Prompt:
Below is a listing; retype exactly the line with "804x466 pixels." and every line after it through the end, and only those, leaving out the pictures.

Available data:
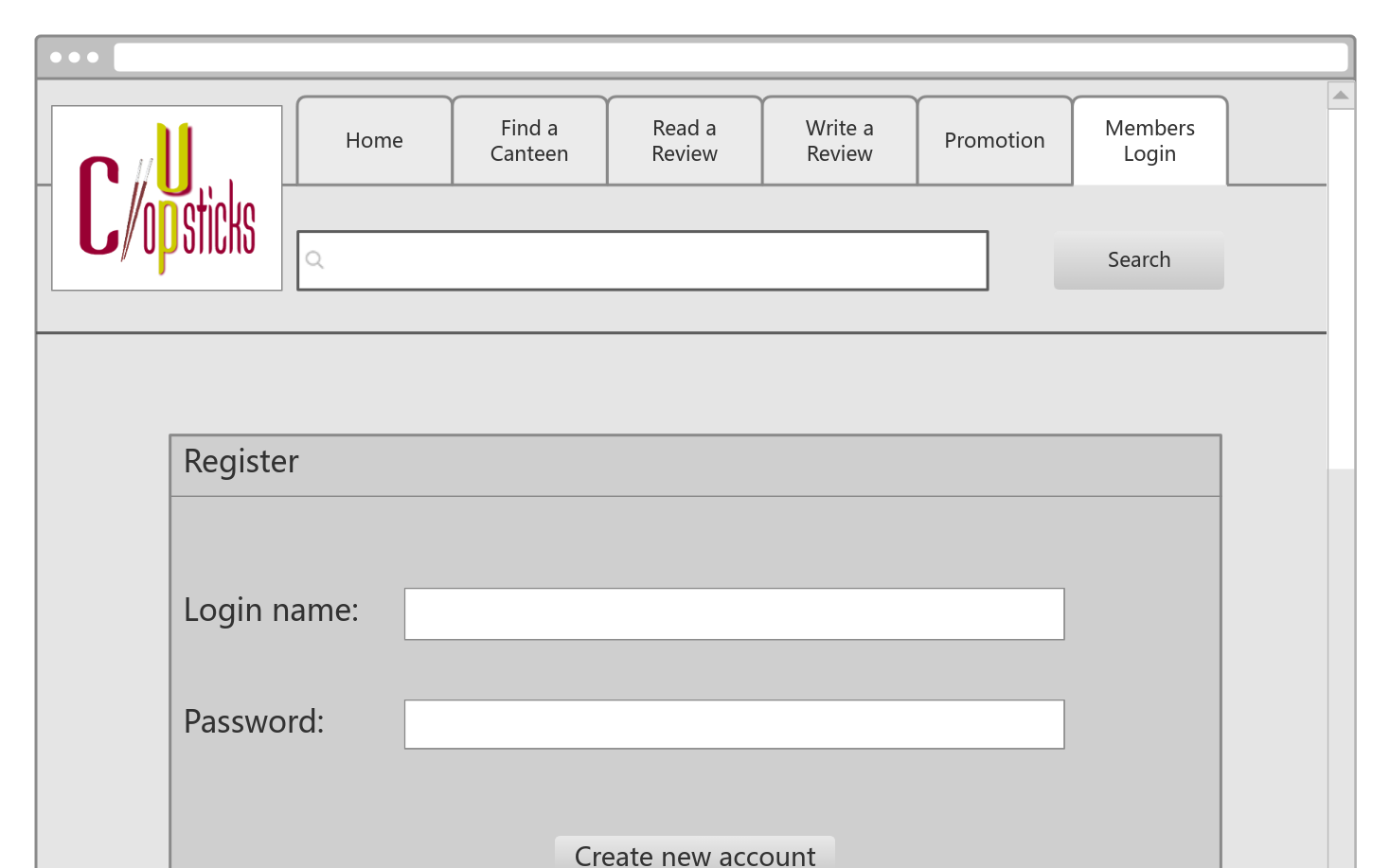The height and width of the screenshot is (868, 1390).
Task: Switch to the Read a Review tab
Action: coord(684,140)
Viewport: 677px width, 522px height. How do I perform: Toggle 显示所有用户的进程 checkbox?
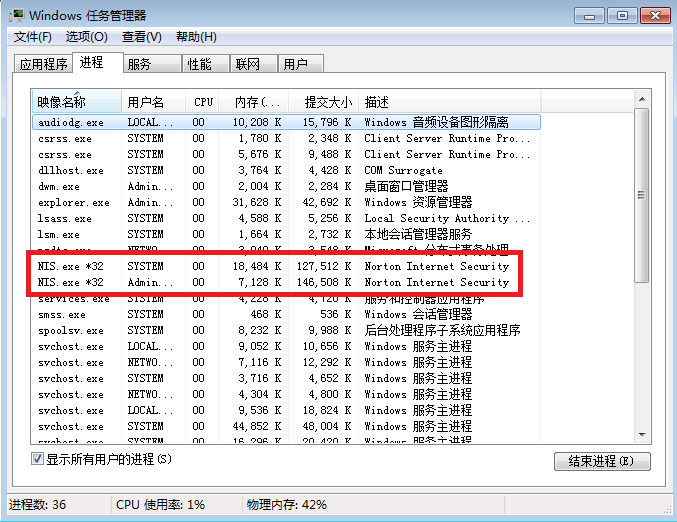(38, 459)
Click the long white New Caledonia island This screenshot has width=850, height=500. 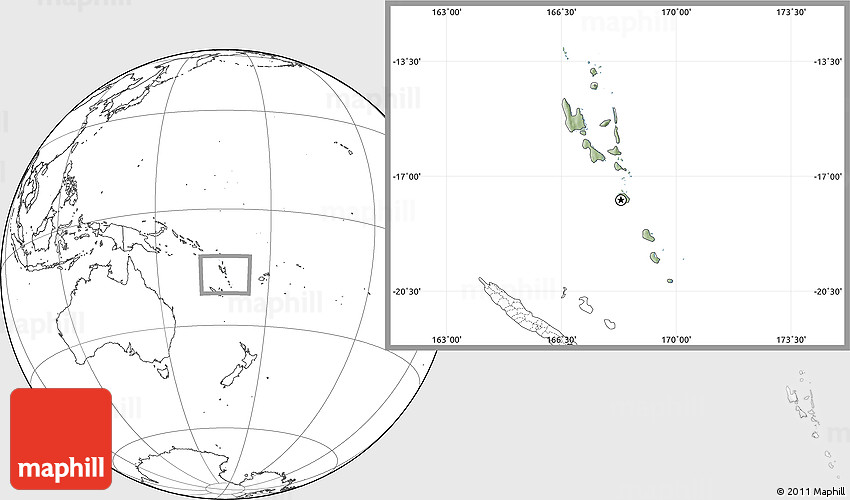coord(518,308)
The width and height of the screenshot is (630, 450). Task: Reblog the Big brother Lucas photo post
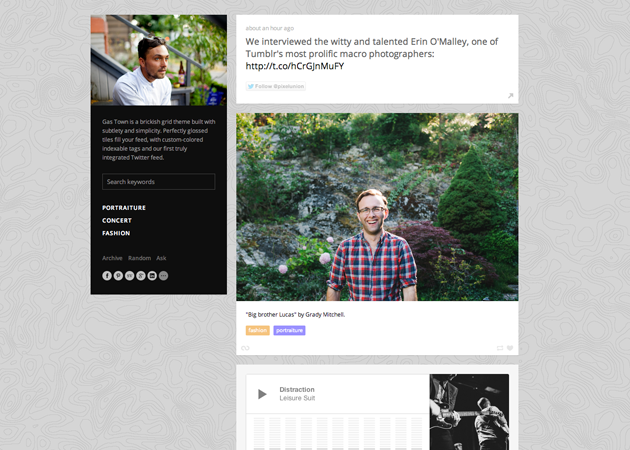pyautogui.click(x=500, y=348)
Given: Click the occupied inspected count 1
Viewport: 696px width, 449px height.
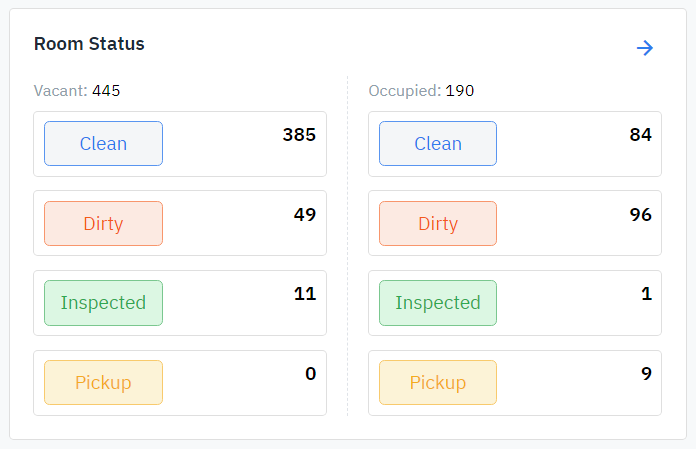Looking at the screenshot, I should (x=646, y=294).
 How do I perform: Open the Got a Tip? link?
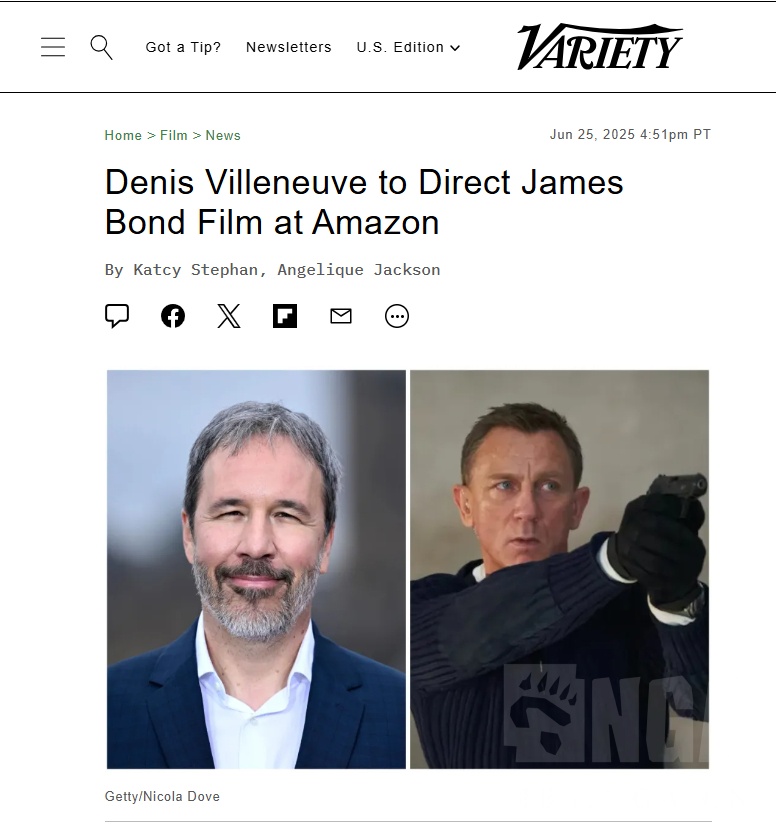point(183,47)
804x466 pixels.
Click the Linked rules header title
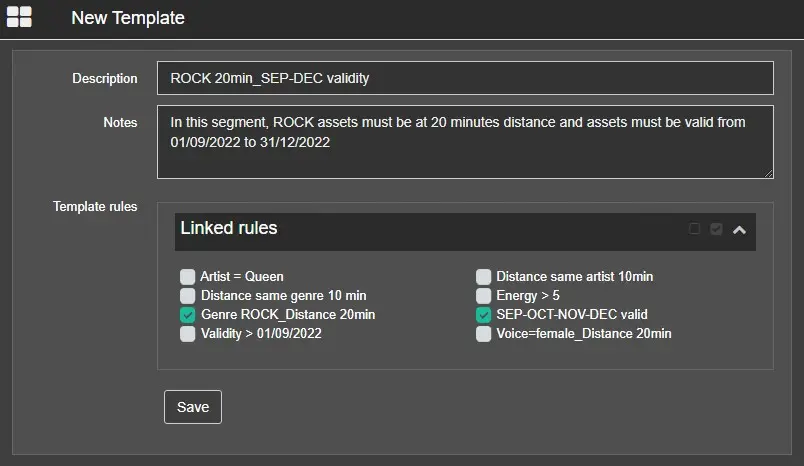click(x=229, y=229)
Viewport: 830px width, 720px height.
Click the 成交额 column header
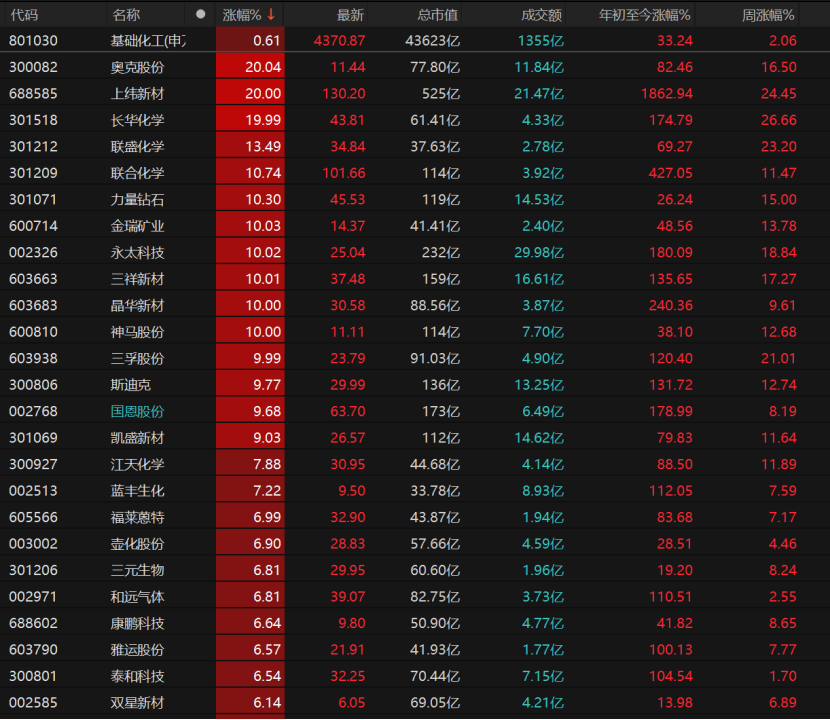(x=542, y=15)
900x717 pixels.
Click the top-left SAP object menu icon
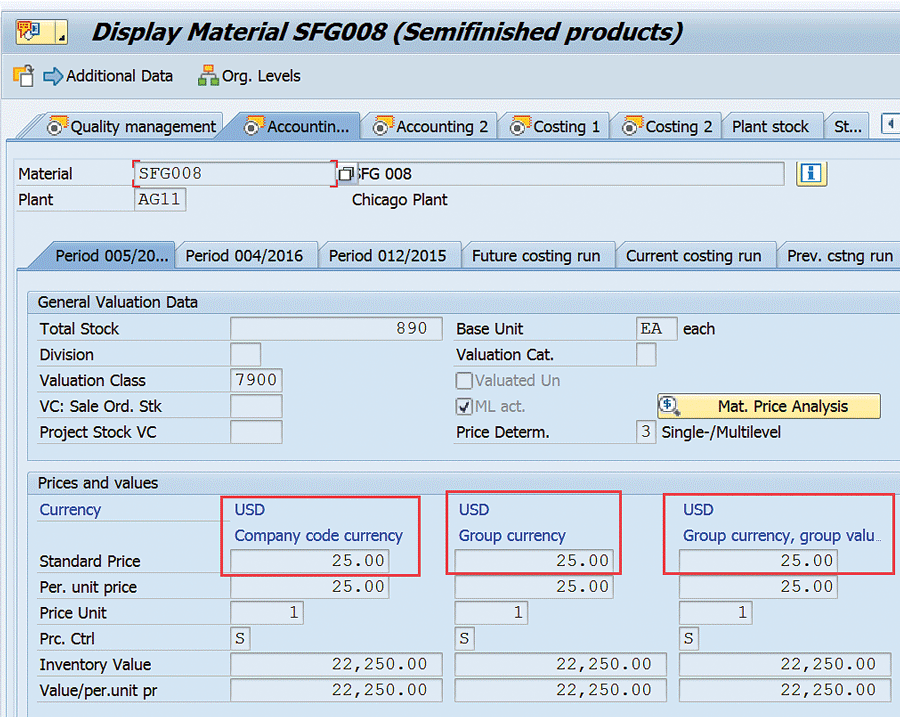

Exercise result:
804x466 pixels.
Click the Linked rules header title
click(x=229, y=229)
Viewport: 830px width, 720px height.
Click the 成交额 column header
(x=542, y=15)
900x717 pixels.
Click the top-left SAP object menu icon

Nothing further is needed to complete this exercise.